Her efforts do not go unappreciated. An anonymous student who nominated her for the Supervisor of the Year award, describing themselves as low-income and struggling to afford college, wrote that Martins in 2021 “willingly offered a shelter to live for the entire summer, at no expense. As a consequence, I saved anywhere from $3,000-8,000 in housing costs that I can now allocate toward my Boston University tuition and fees, as well as basic living expenses.”
Then, when the student’s work-study funding ran out, despite working part-time for two University departments, “I grew anxious about whether I could continue employment and my stay in Boston.” Martins advocated for her department to hire the student for summer 2021 and into that fall.
“I proudly remain an employee today,” the student wrote.

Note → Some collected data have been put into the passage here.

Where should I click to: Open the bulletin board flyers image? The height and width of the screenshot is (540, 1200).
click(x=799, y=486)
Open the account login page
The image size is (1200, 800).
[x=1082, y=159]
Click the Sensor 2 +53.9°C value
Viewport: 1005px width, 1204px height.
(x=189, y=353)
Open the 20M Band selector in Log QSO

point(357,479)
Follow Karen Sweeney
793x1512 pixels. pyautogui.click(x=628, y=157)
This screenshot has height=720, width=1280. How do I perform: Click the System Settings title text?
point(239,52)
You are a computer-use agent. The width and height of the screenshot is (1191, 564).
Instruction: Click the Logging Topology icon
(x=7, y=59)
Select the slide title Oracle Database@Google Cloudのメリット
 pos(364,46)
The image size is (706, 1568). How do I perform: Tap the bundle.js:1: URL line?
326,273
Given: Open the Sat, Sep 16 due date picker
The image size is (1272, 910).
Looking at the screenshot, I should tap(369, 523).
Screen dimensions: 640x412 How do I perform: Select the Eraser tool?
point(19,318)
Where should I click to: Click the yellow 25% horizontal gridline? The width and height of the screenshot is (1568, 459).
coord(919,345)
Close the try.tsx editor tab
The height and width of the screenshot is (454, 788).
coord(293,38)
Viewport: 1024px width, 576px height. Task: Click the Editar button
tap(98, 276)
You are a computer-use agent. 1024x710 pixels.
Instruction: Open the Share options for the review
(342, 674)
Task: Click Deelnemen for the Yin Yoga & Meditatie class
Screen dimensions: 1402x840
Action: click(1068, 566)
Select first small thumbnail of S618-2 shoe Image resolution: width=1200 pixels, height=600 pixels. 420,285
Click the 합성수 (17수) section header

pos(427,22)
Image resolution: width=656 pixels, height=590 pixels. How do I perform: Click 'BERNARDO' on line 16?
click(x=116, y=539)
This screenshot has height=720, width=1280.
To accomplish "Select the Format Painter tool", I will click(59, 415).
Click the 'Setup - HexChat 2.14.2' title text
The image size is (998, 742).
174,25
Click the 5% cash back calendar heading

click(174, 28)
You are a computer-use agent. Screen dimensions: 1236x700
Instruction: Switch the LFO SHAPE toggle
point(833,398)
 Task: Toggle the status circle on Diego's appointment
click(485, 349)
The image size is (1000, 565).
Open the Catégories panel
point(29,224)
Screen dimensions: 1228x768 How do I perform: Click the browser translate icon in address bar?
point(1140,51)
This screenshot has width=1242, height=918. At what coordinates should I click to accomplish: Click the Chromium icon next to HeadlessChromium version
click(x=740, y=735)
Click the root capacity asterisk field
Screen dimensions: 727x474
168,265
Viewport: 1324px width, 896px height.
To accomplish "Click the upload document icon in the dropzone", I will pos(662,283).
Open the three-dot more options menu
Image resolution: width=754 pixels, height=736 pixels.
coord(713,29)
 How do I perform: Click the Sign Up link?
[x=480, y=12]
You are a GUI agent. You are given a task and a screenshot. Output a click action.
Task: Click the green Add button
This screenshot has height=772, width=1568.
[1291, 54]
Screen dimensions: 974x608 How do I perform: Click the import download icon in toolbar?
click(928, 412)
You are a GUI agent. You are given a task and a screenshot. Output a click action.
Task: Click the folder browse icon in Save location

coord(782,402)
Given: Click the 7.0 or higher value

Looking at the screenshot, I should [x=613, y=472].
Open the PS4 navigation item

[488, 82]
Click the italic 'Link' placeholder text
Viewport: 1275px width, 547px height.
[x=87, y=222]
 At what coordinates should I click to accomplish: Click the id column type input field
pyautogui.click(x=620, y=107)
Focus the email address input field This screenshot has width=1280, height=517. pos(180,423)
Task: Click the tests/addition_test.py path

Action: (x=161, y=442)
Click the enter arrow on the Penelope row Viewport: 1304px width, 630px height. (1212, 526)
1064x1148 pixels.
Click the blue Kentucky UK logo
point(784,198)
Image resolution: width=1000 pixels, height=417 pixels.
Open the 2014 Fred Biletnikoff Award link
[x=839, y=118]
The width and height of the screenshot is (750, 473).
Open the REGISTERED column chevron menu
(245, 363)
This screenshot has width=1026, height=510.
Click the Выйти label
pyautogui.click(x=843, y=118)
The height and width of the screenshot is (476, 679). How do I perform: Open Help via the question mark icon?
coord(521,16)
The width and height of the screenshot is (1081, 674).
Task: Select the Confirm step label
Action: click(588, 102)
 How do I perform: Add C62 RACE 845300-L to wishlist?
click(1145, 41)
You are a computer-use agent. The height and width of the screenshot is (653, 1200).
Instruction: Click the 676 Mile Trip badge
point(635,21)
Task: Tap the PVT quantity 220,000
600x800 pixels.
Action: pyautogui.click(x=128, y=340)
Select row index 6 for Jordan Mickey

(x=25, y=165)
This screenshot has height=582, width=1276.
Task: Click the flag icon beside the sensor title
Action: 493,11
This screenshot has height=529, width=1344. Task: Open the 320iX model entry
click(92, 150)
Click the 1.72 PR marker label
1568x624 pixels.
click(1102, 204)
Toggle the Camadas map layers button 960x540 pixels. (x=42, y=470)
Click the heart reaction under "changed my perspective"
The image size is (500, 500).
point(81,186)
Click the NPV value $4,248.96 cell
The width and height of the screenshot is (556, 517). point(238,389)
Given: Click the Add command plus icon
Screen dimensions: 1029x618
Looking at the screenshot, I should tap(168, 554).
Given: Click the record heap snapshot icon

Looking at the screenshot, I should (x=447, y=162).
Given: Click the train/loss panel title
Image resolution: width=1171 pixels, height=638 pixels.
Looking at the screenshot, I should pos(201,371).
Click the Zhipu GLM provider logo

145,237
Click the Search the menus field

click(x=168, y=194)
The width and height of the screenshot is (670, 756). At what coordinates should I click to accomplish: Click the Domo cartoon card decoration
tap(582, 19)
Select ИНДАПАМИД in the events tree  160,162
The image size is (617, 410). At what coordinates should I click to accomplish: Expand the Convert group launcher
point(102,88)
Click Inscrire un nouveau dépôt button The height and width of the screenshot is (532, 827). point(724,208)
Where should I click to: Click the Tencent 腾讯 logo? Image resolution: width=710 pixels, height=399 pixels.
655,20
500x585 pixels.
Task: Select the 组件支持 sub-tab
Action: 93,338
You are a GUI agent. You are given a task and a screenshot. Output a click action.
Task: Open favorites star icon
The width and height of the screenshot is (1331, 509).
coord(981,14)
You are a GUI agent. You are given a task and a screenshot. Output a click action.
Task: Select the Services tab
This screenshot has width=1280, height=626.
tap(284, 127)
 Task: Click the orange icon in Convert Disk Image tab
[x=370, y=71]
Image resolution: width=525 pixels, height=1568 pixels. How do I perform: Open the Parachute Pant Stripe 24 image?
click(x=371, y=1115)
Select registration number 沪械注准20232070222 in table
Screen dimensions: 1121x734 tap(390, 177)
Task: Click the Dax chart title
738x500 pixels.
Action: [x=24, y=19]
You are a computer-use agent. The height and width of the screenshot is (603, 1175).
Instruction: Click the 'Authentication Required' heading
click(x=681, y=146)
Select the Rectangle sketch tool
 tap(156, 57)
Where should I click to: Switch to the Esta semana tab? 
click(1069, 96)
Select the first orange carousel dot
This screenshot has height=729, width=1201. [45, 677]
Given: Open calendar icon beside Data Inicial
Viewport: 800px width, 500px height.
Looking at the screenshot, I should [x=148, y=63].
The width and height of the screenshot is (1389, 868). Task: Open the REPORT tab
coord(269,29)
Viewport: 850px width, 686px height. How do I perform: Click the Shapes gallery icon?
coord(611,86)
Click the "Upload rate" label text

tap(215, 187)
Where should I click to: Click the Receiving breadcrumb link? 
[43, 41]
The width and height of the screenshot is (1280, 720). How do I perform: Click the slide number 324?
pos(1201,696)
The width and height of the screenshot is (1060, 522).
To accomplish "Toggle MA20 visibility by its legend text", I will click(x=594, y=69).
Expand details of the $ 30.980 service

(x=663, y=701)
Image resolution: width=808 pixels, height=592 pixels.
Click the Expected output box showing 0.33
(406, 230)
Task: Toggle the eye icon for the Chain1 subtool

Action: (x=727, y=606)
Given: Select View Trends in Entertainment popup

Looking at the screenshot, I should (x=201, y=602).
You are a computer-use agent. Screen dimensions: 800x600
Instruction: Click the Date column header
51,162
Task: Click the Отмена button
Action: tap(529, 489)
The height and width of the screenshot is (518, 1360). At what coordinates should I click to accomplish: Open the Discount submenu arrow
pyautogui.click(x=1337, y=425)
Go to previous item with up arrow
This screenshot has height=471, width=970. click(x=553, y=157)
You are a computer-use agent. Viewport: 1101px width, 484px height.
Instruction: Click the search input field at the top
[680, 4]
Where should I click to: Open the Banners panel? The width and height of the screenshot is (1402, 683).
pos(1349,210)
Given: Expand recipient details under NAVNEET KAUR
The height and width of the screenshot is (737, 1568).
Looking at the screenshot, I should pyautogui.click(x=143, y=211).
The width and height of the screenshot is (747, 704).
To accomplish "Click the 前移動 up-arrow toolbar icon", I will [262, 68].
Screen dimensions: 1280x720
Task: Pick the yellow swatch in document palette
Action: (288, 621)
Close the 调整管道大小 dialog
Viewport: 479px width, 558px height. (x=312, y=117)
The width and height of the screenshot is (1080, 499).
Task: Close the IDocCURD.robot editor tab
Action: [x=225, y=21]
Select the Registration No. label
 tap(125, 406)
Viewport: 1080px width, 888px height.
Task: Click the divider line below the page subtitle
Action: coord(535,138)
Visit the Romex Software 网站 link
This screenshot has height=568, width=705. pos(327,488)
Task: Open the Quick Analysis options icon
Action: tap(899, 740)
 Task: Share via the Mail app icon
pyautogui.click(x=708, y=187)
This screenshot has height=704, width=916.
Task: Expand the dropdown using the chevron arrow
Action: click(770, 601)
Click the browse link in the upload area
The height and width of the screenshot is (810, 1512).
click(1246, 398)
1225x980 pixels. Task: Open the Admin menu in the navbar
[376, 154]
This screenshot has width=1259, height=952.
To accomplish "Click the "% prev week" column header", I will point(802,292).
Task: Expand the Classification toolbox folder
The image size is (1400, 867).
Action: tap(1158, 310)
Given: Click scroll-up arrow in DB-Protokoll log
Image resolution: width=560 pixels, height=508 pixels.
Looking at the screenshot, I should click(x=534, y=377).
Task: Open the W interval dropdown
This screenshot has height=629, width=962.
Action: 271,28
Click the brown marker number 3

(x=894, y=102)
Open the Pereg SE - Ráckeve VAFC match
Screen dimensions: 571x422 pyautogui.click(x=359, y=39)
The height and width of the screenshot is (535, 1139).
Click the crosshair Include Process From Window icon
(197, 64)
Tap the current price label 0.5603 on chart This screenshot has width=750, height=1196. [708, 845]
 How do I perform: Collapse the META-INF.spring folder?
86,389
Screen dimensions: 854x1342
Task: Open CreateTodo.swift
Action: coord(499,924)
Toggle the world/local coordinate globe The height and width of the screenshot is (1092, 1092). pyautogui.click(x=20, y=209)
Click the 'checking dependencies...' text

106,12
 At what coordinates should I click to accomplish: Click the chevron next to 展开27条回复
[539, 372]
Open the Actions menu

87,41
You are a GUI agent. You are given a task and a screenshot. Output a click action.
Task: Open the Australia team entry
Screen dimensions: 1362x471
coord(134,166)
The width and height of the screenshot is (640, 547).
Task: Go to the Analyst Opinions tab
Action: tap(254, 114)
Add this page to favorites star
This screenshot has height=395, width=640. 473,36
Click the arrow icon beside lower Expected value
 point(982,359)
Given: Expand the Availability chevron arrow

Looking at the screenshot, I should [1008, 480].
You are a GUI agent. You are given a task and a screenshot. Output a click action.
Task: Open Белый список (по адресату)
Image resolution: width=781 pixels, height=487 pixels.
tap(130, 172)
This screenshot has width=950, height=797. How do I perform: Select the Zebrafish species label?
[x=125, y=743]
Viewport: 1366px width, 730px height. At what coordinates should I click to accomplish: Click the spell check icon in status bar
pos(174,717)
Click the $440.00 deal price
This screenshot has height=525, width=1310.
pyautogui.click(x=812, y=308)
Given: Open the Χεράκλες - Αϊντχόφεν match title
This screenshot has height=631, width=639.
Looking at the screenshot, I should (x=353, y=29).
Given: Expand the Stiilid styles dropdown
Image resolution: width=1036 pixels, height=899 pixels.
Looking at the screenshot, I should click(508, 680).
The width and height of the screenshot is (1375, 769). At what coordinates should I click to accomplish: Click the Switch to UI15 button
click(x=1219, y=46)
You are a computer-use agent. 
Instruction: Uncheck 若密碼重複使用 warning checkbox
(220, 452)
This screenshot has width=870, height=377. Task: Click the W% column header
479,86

Also honored at Monday’s ceremony: Daniel Kirsch (CAMED’24), who received this year’s Graduate Outstanding Service Award; Kenya St. Fleur (Questrom’23), who received this year’s Undergraduate Outstanding Service Award; and Monica Wang, SPH associate professor of community health sciences, who was named Supervisor of the Year runner-up.
A panel of staff and faculty representing departments across BU selects the Student Employees of the Year, who each receive $300 and a plaque. A panel of student employees selects the Supervisor of the Year.